Ind. No. 218/15 Appeal No. 16816 Case No. 2017-3044
v
James Sanford, Defendant-Appellant.
Janet E. Sabel, The Legal Aid Society, New York (Jonathan Garelick of counsel), for appellant.
Alvin L. Bragg, Jr., District Attorney, New York (R. Jeannie Campbell-Urban of counsel), for respondent.
Judgment, Supreme Court, New York County (Ellen N. Biben, J. at hearing; Thomas Farber, J. at jury trial and sentencing), rendered April 4, 2017, convicting defendant of assault in the second degree and criminal possession of a weapon in the third degree, and sentencing him to an aggregate term of seven years, unanimously affirmed.
The hearing court properly denied defendant's suppression motion. The evidence established that defendant's arrest was supported by probable cause. Based on information from the victim and multiple surveillance videos, the investigating detective created a wanted flyer with a detailed description and images from the videos. Another detective who had been briefed on the case reviewed the flyer and responded to a report that the suspect was present near the location of the attack. When he arrived, that detective recognized defendant as the person depicted on the flyer and lawfully arrested him. Defendant argues that the description was insufficiently detailed and accurate to provide probable cause to believe defendant was the suspect. However, the arresting detective specifically testified that he recognized defendant from the photo on the flyer (see e.g. People v Butler, 190 AD3d 464, 464-465 [1st Dept 2021], lv denied 36 NY3d 1095 [2021]).
The arresting detective properly searched defendant pursuant to this lawful arrest, particularly in light of defendant's statement that he had a knife in his coat, which thus was in his grabbable area and posed a potential danger to the officer (see People v Jimenez, 22 NY3d 717, 721-22 [2014]). The court credited the detective's testimony that he felt and located the knife but he was unable to safely remove it at the time of arrest because it was in the coat's lining.

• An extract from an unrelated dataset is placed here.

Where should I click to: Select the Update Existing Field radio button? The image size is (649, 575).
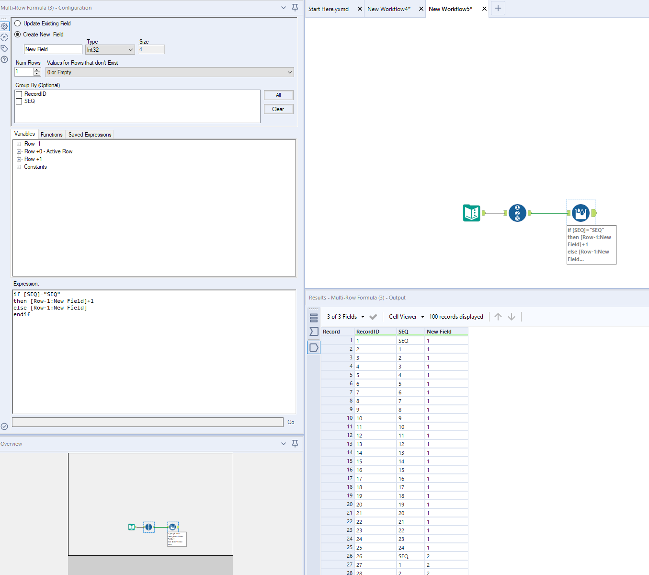coord(17,23)
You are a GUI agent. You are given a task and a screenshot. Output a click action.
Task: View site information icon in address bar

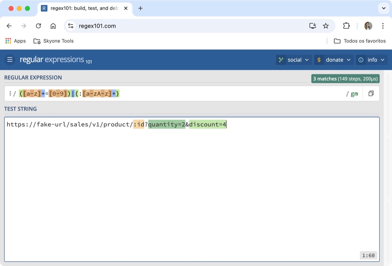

The detective seized the coat before transporting defendant to the precinct, so the subsequent extraction of the knife at the precinct did not constitute a separate warrantless search and seizure (see People v Cole, 151 AD3d 662, 663 [1st Dept 2017], lv denied 29 NY3d 1125 [2017]). Instead, it was merely an extension of a lawful search already made at the time of the arrest, and was not an additional intrusion.
Defendant's excessive sentence claim is moot because he has completed his entire sentence, including postrelease supervision.
THIS CONSTITUTES THE DECISION AND ORDER OF THE SUPREME COURT, APPELLATE DIVISION, FIRST DEPARTMENT.